That 30 seconds may have been huge, but keep in mind that CoH had some really low specs for playing the game and they had to keep those players in mind when making such decisions.

I should know, I tested with a minimum spec lap top. Actually it was slightly below spec - even had to use a separate command line and a tiny bit of code for it to load all the shaders to simulate minimum specs.

And yes, with just several people you could cause enough lag to cause low end spec players to lag out.

Now imagine what would happen in your typical costume contest or zone event. No one would be able to play.

And while a lot of changed as far as tech is concerned, so has how that tech gets used up.

A long while back we discussed something unique we managed to do with our costume loading minimizing the draw calls needed. We made significant strides here because of how we are pushing boundaries in other ways, like allowing for layered costumes (think undershirt, shirt, jacket) but now give each their own texture... add a cape, addparticle effects, and...

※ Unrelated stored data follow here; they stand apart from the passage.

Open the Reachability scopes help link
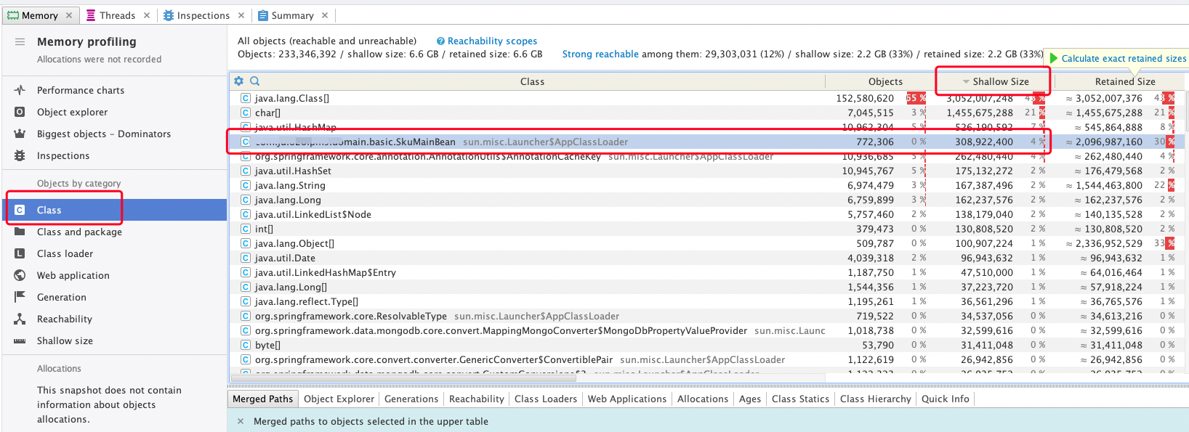Image resolution: width=1189 pixels, height=432 pixels. (492, 41)
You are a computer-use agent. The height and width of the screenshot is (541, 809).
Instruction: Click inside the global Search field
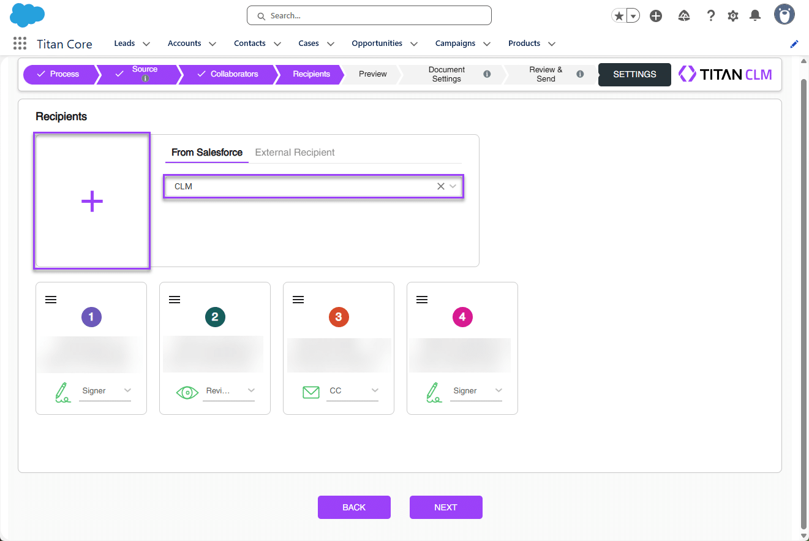pos(369,15)
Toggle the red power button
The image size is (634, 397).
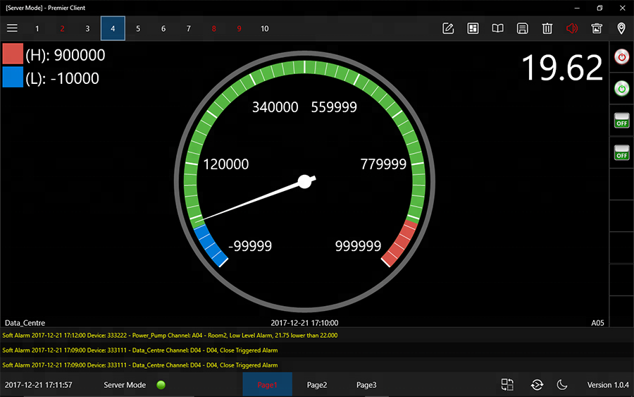coord(621,56)
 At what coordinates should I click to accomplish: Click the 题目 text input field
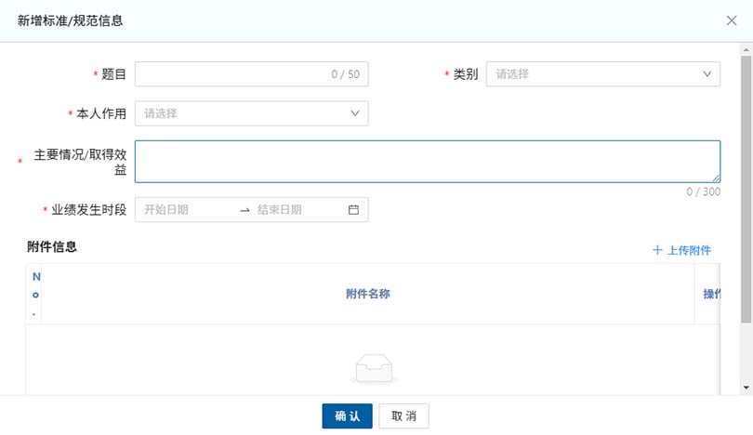coord(232,74)
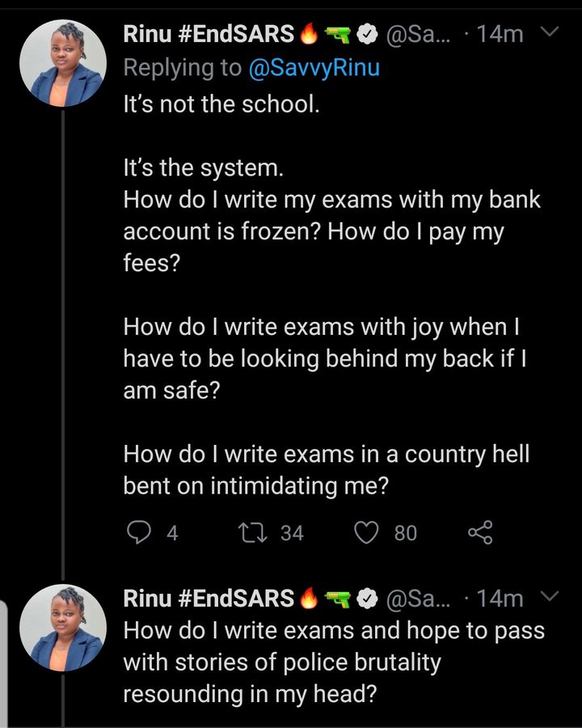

While we expect the draw calls to be lower than even the old game, or even modern MMOs for that matter, we still need to keep in mind those with lower spec machines and maintaining consistency in minimizing ways players can increase traffic and impede others from a decent playable experience.

Will it be 30 seconds. I don’t it, but don’t rule it out either.

I also highly doubt you’ll see something in the order of a few seconds either.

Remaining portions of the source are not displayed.